[Excerpted data Boundary: Start]

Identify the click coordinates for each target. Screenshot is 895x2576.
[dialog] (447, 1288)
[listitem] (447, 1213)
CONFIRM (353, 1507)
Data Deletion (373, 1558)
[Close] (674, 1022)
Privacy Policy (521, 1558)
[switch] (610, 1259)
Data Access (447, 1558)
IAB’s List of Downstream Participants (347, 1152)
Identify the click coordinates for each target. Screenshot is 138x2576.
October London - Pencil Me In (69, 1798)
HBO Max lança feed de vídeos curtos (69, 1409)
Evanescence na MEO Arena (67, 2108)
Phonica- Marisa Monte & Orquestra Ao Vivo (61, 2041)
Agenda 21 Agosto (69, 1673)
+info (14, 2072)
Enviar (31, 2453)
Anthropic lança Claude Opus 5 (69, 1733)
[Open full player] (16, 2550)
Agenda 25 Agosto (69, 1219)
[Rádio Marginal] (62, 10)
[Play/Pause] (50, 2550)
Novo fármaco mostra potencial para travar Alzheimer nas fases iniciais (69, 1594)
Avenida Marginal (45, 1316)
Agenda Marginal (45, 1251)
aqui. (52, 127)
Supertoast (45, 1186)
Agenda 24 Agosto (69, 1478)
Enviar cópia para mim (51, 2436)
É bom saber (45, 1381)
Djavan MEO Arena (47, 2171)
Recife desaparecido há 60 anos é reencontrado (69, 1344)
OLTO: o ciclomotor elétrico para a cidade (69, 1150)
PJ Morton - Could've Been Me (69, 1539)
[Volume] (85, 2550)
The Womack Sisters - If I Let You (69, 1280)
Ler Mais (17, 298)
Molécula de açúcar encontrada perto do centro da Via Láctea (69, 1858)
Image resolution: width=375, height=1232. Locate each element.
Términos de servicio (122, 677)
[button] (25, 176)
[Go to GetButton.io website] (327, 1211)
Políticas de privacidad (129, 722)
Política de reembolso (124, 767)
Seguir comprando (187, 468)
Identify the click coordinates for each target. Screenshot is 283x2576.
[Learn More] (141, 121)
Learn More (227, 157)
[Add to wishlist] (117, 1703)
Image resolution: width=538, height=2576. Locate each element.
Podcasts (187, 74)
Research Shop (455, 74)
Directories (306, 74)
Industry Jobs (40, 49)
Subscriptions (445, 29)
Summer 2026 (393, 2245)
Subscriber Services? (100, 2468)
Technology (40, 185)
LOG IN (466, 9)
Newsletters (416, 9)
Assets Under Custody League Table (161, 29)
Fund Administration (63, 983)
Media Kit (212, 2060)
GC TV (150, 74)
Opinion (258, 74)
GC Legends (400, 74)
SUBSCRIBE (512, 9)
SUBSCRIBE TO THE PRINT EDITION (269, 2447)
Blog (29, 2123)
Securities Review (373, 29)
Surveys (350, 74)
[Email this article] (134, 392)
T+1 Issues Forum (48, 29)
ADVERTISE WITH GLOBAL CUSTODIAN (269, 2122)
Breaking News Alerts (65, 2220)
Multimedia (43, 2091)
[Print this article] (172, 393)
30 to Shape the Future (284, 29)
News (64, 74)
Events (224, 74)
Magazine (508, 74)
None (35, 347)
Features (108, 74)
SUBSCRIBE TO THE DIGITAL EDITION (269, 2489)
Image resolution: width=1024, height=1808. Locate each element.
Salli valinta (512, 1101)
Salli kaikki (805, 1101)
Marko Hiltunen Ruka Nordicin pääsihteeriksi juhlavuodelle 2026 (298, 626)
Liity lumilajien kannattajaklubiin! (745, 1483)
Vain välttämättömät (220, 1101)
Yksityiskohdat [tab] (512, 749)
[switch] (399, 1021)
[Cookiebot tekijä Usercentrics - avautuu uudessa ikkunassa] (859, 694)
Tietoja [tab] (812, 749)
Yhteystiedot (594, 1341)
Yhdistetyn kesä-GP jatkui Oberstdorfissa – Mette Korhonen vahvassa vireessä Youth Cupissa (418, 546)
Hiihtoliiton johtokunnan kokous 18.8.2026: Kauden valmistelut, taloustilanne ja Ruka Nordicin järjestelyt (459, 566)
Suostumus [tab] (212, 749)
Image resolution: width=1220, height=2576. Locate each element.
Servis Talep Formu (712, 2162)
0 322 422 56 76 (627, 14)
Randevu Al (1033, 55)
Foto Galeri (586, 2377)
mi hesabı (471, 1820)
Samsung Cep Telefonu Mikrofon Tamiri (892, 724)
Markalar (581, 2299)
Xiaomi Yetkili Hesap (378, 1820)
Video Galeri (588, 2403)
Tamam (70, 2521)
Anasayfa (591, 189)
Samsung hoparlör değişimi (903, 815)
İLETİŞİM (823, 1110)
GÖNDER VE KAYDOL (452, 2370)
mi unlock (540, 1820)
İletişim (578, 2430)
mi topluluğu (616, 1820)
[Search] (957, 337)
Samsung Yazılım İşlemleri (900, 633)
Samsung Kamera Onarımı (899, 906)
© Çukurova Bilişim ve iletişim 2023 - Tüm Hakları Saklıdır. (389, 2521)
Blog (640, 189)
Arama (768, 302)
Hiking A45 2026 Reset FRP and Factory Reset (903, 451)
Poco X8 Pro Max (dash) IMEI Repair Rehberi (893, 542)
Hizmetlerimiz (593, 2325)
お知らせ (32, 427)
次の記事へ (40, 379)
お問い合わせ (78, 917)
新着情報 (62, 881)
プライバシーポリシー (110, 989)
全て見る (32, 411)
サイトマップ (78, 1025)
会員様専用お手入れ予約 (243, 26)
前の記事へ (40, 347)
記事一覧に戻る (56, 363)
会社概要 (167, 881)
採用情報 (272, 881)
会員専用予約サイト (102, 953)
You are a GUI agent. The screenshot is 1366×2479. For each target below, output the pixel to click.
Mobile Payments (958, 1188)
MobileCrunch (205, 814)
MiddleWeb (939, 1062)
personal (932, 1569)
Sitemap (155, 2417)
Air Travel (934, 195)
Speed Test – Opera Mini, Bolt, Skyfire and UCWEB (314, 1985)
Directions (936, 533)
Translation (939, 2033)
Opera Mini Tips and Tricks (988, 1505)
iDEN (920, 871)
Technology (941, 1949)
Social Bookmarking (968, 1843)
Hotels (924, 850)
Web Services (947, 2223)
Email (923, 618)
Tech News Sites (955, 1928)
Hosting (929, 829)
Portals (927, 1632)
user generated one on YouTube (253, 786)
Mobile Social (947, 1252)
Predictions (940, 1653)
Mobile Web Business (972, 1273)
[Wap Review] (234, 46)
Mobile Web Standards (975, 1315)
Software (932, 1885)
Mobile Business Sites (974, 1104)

[Excerpted data Boundary: End]

▶ **Task objective**: Return each line of the listing that holds the string "height".

▶ **Your solution**:
Image resolution: width=375, height=1232. Locate each element.
Image resolution: width=538, height=2576. Locate each element.
Image resolution: width=1024, height=1808. Locate each element.
Image resolution: width=1220, height=2576. Locate each element.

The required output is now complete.